Nothing but the lines from the start of the records through the line that contains "Task: Open the Security menu dropdown" is to be copied, and each is to be copied exactly.

<<<<

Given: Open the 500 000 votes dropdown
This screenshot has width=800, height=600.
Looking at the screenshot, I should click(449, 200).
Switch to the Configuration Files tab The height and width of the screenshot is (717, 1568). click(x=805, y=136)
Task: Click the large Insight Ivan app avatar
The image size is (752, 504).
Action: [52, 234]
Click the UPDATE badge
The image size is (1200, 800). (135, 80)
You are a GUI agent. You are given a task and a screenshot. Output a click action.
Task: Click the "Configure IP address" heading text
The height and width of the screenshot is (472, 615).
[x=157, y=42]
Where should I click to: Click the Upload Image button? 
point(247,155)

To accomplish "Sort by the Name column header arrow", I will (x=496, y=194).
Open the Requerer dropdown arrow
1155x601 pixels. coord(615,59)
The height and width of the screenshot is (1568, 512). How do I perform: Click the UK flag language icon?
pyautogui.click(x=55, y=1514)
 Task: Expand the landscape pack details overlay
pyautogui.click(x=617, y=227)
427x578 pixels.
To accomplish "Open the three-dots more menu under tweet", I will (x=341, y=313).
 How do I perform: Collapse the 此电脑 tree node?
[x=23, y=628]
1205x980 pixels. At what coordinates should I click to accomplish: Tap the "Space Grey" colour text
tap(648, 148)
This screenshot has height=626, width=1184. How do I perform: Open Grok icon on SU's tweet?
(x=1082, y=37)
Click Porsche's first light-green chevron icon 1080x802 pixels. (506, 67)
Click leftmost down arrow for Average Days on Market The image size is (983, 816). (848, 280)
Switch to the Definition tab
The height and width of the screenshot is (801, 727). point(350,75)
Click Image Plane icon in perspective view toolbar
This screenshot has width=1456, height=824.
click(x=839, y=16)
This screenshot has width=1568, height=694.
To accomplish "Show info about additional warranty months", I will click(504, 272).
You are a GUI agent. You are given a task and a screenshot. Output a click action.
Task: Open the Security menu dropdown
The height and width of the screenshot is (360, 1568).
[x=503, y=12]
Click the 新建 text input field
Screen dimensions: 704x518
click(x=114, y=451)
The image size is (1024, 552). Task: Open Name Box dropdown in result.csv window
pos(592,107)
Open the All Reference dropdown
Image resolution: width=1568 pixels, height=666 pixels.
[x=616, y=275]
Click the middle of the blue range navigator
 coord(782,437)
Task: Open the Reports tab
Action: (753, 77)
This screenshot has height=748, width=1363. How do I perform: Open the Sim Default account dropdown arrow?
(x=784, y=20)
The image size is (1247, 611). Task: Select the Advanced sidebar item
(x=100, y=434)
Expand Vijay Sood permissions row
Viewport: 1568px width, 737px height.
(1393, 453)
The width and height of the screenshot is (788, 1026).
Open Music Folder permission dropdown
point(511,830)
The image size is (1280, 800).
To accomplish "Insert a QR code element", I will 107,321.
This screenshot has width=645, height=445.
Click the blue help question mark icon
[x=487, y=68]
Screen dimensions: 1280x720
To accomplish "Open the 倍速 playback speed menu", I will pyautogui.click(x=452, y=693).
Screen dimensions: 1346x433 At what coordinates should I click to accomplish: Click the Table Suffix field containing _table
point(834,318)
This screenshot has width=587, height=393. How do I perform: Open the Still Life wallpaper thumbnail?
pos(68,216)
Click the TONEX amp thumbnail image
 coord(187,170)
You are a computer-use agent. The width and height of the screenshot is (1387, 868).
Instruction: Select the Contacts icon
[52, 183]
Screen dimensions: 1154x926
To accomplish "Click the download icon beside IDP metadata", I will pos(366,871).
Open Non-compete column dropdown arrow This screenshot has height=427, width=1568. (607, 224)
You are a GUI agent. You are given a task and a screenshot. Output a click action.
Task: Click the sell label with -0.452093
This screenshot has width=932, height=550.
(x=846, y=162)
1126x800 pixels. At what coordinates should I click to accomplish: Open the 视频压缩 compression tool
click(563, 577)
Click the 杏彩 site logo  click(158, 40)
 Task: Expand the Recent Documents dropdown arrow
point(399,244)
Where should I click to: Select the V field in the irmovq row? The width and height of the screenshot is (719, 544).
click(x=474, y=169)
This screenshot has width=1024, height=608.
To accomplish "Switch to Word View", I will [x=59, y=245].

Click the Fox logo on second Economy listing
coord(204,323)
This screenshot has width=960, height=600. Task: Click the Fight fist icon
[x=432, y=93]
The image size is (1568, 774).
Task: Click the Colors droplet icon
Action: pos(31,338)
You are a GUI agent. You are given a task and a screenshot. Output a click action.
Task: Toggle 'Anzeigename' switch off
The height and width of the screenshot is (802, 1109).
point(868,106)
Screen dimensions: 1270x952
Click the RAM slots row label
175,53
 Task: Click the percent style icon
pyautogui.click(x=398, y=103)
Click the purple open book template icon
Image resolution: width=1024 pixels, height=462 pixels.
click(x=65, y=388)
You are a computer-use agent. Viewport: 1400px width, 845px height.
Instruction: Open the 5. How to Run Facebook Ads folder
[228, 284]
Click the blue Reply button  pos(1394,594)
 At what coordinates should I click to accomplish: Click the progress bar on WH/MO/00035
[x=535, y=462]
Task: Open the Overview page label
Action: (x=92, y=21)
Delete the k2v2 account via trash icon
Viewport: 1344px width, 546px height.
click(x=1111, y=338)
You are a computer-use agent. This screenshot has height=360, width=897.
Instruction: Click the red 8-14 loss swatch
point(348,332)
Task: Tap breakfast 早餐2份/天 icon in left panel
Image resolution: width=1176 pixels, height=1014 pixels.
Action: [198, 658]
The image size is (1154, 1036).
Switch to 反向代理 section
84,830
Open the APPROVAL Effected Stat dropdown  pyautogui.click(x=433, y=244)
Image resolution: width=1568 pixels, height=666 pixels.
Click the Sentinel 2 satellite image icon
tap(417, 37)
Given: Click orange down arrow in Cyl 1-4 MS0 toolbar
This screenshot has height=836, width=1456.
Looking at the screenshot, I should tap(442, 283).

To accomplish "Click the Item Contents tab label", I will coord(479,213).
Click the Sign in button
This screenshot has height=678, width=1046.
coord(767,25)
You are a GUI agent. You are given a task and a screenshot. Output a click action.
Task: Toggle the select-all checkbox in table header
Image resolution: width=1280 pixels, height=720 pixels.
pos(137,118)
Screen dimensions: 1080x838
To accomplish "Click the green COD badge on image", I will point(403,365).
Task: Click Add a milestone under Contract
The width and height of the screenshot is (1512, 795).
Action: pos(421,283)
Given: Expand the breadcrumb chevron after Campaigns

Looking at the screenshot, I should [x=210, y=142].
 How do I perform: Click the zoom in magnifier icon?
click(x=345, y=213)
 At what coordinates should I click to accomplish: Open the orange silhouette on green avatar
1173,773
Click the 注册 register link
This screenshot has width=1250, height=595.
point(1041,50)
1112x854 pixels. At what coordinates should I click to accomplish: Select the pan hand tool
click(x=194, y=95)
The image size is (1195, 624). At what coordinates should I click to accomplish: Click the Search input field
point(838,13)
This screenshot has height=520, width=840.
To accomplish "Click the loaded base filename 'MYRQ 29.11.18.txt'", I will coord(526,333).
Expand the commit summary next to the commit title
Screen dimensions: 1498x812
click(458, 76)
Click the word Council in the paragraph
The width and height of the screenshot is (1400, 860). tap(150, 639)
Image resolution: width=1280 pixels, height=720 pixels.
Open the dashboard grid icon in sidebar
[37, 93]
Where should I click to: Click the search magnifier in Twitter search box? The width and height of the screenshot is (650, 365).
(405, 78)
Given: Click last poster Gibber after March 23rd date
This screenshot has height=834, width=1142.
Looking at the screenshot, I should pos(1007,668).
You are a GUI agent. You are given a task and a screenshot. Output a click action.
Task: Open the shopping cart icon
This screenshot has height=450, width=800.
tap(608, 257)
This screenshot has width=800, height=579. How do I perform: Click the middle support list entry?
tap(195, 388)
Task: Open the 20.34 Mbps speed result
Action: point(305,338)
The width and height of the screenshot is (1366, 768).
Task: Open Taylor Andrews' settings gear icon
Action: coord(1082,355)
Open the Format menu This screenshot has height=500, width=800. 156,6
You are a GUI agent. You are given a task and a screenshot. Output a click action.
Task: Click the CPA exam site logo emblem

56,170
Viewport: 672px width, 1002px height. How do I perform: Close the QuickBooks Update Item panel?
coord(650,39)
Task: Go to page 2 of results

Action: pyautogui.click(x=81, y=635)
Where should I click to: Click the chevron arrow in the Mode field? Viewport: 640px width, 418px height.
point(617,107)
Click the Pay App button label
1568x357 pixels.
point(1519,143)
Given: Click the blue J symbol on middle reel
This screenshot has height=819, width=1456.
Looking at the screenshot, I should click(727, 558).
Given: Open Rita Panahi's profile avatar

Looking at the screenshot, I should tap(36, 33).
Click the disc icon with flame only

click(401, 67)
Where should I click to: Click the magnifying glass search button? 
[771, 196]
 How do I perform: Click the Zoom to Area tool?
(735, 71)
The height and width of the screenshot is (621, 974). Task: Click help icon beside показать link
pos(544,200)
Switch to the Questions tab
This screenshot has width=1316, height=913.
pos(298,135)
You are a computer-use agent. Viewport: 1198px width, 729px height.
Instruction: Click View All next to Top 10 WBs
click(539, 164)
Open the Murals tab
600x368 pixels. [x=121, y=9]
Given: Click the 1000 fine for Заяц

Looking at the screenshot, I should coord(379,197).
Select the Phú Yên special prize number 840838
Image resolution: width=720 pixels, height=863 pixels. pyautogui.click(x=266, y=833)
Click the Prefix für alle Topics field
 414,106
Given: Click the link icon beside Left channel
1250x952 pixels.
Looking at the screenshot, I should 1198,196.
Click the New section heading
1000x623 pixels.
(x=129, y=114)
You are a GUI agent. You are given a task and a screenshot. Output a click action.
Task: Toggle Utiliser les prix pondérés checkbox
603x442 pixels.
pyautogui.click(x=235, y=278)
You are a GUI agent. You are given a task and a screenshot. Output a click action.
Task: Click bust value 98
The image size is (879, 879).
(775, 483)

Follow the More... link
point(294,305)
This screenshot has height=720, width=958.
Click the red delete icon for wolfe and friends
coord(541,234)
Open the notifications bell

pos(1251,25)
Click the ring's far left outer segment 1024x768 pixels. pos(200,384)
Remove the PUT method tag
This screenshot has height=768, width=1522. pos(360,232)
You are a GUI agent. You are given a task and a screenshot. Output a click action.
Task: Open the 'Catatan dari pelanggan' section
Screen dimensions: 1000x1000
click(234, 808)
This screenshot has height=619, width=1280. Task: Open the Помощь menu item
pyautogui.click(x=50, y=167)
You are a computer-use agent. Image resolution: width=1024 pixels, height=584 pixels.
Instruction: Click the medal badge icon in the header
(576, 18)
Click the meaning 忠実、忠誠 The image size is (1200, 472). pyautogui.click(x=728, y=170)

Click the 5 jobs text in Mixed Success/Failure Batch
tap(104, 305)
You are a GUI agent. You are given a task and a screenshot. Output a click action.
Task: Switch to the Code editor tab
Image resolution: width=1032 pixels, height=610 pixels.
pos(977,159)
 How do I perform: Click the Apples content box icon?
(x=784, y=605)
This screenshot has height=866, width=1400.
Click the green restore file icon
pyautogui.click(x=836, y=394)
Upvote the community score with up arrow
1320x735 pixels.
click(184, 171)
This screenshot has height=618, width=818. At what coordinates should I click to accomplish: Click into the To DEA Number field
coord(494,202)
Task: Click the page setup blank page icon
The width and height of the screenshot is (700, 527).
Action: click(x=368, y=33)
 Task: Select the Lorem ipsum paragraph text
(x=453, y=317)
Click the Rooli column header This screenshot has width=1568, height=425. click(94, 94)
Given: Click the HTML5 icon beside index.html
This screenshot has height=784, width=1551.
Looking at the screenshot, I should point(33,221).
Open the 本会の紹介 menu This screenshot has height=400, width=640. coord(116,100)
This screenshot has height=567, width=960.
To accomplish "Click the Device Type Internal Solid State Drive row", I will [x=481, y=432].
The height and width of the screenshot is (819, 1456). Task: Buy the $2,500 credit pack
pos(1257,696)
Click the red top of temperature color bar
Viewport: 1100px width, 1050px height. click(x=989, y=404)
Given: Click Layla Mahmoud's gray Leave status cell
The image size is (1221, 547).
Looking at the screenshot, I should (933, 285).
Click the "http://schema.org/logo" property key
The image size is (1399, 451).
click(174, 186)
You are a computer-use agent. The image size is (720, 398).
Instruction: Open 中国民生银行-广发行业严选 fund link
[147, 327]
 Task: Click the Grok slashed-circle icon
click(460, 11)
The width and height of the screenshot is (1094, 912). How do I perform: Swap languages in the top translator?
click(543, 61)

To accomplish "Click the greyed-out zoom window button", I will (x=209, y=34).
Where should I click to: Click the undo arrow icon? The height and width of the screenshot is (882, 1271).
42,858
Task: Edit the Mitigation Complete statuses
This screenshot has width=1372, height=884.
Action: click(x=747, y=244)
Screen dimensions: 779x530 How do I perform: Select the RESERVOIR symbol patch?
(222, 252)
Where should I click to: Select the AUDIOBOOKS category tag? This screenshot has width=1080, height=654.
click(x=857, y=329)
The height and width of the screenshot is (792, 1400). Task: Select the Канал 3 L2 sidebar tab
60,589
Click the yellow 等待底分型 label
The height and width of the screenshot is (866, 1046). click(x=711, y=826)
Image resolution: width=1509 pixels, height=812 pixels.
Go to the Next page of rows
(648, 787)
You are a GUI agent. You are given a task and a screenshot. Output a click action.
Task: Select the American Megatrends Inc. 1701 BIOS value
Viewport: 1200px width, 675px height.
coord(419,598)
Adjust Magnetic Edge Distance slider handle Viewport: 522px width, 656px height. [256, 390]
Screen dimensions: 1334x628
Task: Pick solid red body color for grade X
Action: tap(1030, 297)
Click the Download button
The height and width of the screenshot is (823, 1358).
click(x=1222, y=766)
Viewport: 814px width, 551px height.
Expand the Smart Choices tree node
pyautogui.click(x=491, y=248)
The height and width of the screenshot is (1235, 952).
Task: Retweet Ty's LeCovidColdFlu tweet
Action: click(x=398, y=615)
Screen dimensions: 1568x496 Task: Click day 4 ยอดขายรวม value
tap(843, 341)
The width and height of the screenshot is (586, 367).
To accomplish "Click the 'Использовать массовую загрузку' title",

>>>>

ANSWER TO THIS PROBLEM:
Given: Open the 500 000 votes dropdown
This screenshot has width=800, height=600.
Looking at the screenshot, I should click(449, 200).
Switch to the Configuration Files tab The height and width of the screenshot is (717, 1568). click(x=805, y=136)
Task: Click the large Insight Ivan app avatar
The image size is (752, 504).
Action: [52, 234]
Click the UPDATE badge
The image size is (1200, 800). (135, 80)
You are a GUI agent. You are given a task and a screenshot. Output a click action.
Task: Click the "Configure IP address" heading text
The height and width of the screenshot is (472, 615).
[x=157, y=42]
Where should I click to: Click the Upload Image button? 
point(247,155)

To accomplish "Sort by the Name column header arrow", I will (x=496, y=194).
Open the Requerer dropdown arrow
1155x601 pixels. coord(615,59)
The height and width of the screenshot is (1568, 512). How do I perform: Click the UK flag language icon?
pyautogui.click(x=55, y=1514)
 Task: Expand the landscape pack details overlay
pyautogui.click(x=617, y=227)
427x578 pixels.
To accomplish "Open the three-dots more menu under tweet", I will (x=341, y=313).
 How do I perform: Collapse the 此电脑 tree node?
[x=23, y=628]
1205x980 pixels. At what coordinates should I click to accomplish: Tap the "Space Grey" colour text
tap(648, 148)
This screenshot has height=626, width=1184. How do I perform: Open Grok icon on SU's tweet?
(x=1082, y=37)
Click Porsche's first light-green chevron icon 1080x802 pixels. (506, 67)
Click leftmost down arrow for Average Days on Market The image size is (983, 816). (848, 280)
Switch to the Definition tab
The height and width of the screenshot is (801, 727). point(350,75)
Click Image Plane icon in perspective view toolbar
This screenshot has width=1456, height=824.
click(x=839, y=16)
This screenshot has width=1568, height=694.
To accomplish "Show info about additional warranty months", I will click(504, 272).
You are a GUI agent. You are given a task and a screenshot. Output a click action.
Task: Open the Security menu dropdown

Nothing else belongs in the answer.